Figure 5. IpaH0722 inhibits TRAF2-mediated NF-κB activation.

(A) Luciferase reporter assays of 293T cells transiently transfected with NF-κB signaling factors and empty vector, IpaH0722, or IpaH0722CA expressing plasmids. Results are presented as fold change relative to the activity of uninfected or unstimulated cells. *P<0.01. (B) 293T cells were transfected with FLAG or GFP-tagged NF-κB signaling factor with or without Myc₆-IpaH0722CA. After 24 h, cells were harvested and subjected to immunoprecipitation (IP) and immunoblotting. (C) Pull down assays using GST or GST-IpaH0722 were performed with HeLa whole cell lysates. Samples were subjected to immunoblotting with anti-TRAF2 and -TRAF6.

Figure 6. IpaH0722 targets TRAF2 for ubiquitination.

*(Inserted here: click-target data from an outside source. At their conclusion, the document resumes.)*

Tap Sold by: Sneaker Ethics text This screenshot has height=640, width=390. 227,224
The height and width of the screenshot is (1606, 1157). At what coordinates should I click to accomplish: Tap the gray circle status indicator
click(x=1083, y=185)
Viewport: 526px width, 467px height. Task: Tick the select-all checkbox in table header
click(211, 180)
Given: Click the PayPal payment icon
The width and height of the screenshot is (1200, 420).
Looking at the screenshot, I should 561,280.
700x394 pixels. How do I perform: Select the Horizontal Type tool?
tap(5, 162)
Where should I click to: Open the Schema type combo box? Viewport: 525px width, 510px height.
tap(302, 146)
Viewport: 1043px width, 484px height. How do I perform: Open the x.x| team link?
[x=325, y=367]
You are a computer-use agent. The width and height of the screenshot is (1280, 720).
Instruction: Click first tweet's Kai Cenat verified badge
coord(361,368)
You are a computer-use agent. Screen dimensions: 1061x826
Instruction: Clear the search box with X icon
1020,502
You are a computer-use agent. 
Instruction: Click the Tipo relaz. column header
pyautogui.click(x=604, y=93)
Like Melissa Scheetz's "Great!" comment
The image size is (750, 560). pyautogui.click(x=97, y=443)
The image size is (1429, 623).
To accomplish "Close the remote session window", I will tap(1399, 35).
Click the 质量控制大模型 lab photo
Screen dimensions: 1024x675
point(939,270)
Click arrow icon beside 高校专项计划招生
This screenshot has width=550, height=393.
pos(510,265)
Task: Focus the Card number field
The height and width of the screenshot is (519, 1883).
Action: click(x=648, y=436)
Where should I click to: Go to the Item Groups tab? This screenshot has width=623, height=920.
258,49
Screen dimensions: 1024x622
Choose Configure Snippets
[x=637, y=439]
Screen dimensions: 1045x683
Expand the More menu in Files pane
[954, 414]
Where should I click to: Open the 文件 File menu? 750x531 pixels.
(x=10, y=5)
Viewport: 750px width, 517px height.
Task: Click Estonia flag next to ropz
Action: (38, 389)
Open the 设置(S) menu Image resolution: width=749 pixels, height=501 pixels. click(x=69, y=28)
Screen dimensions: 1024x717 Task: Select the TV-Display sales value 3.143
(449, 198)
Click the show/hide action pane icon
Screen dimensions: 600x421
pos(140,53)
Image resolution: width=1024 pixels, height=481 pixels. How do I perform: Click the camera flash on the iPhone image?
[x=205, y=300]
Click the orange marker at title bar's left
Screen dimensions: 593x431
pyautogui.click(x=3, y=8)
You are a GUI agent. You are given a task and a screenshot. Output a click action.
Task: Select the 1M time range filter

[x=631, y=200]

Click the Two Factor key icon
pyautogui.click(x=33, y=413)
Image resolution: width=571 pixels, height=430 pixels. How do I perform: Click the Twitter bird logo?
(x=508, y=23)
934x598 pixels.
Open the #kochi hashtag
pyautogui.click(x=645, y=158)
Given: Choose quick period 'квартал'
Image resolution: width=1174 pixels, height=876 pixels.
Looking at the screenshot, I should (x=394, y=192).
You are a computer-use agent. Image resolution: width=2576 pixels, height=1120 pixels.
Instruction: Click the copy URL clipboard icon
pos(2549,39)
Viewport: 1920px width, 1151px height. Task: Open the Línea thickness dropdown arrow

(A) In vitro ubiquitination assay using TRAF2 and a mixture of E1, UbcH5b, ATP, and ubiquitin in the presence or absence of IpaH0722 or IpaH0722CA. (B) 293T cells were transfected with FLAG-TRAF2 with and without Myc-IpaH0722 or Myc-IpaH0722CA. After 24 h, the cells were treated with CHX (50 mg/ml) and cell lysates were prepared at the indicated time points. (C) 293T cells were transfected with FLAG-TRAF2 with and without FLAG-IpaH0722 or FLAG-IpaH0722CA. After 24 h, the cells were treated with DMSO or CHX (50 mg/ml) plus MG132 or E64D+pepstatin A. Cell lysates were prepared after 3 h and samples were subjected to immunoblotting. (D) Traf2/Traf5 ^−/− MEFs and Traf2/Traf5 ^−/− MEFs stably expressing Traf2 were infected with Shigella WT or ΔipaH0722. Cell lysates were harvested at the indicated time point and subjected to immunoblotting with anti- IκBα Anti-actin antibody was used as a loading control. (E) A model of this study. Shigella invasion induced phagosome membrane rupture of epithelial cells, which stimulates DAG–PKC–NF-κB activation. However, Shigella deliver IpaH0722 to inhibit PKC–NF-κB activation by ubiquitinating TRAF2 and promoting its proteasome degradation.